*** Opening of Raw data ***
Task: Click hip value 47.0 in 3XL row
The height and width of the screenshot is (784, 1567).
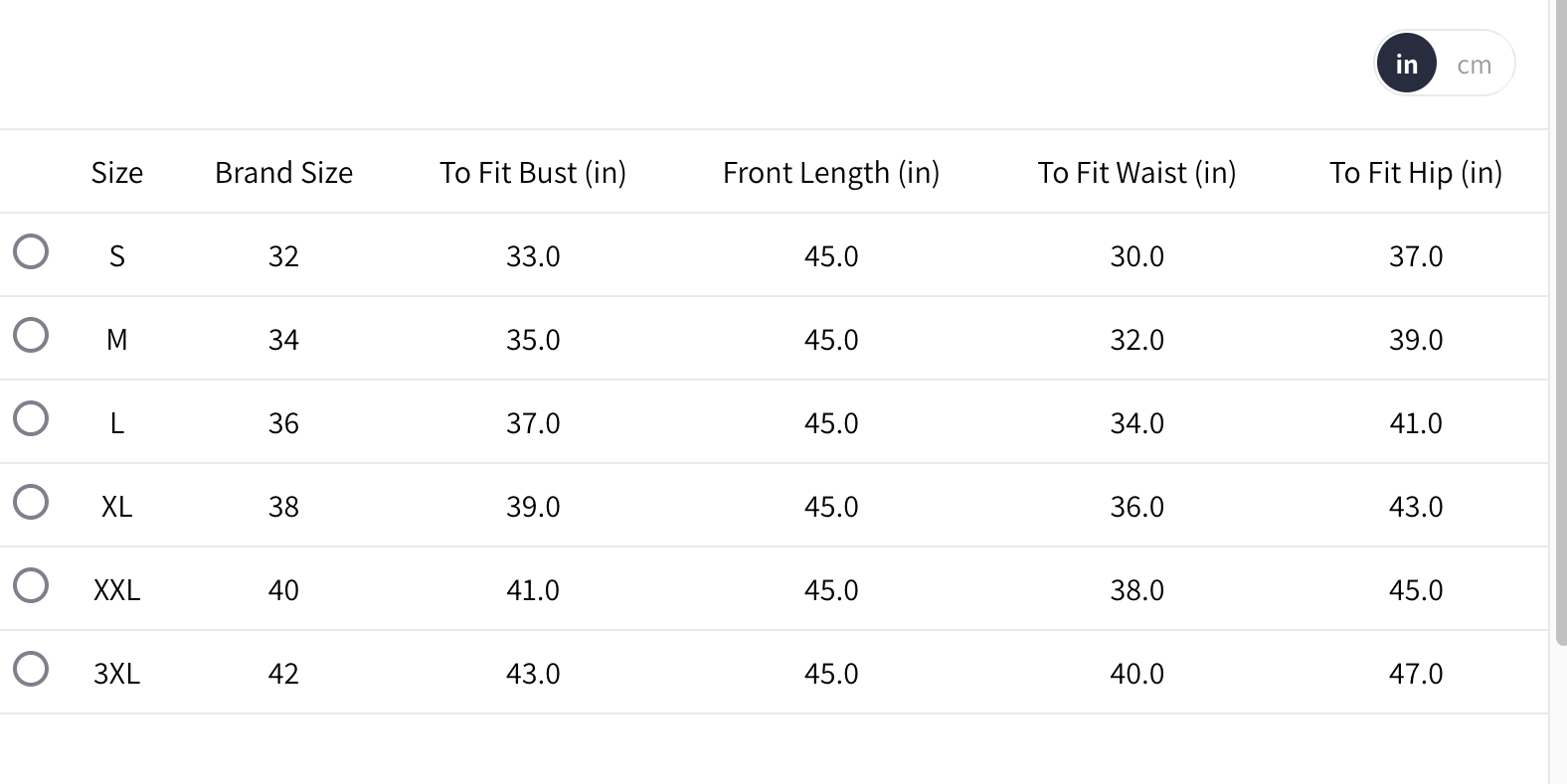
*** Close of Raw data ***
*** Opening of Raw data ***
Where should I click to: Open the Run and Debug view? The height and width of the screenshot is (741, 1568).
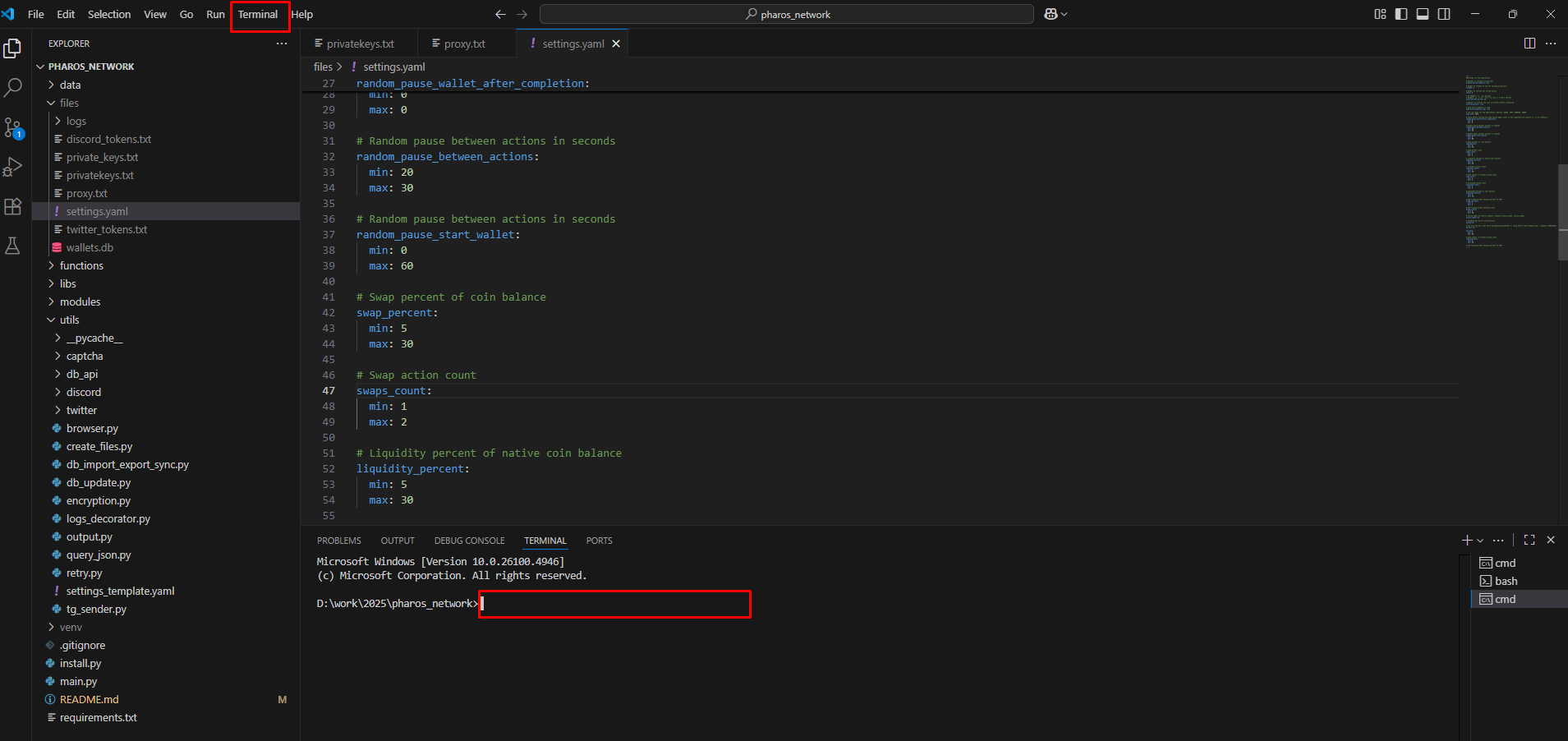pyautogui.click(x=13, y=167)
*** Close of Raw data ***
*** Opening of Raw data ***
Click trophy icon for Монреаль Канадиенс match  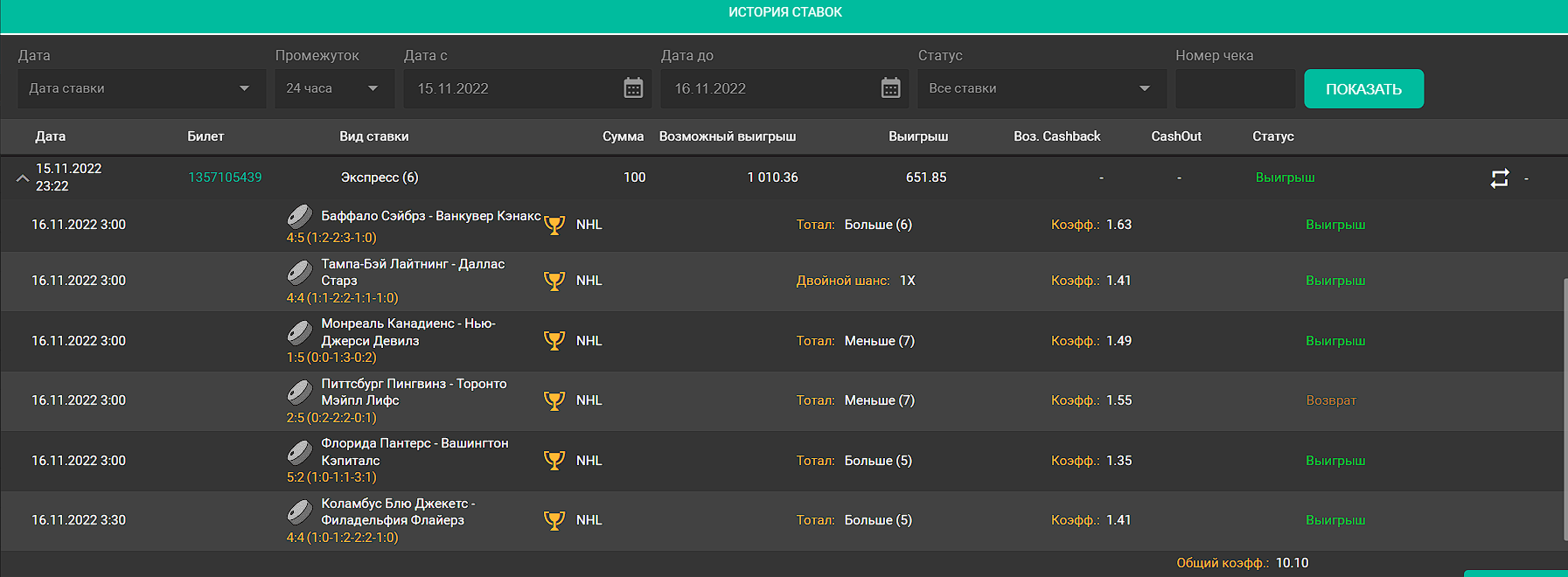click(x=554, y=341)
*** Close of Raw data ***
- **Directions**
Please give back, exactly as it stands above, the stretch from the line with "Task: Click hip value 47.0 in 3XL row" through the line with "The height and width of the screenshot is (784, 1567).", and no line outside it.

- **Task result**
Task: Click hip value 47.0 in 3XL row
The height and width of the screenshot is (784, 1567).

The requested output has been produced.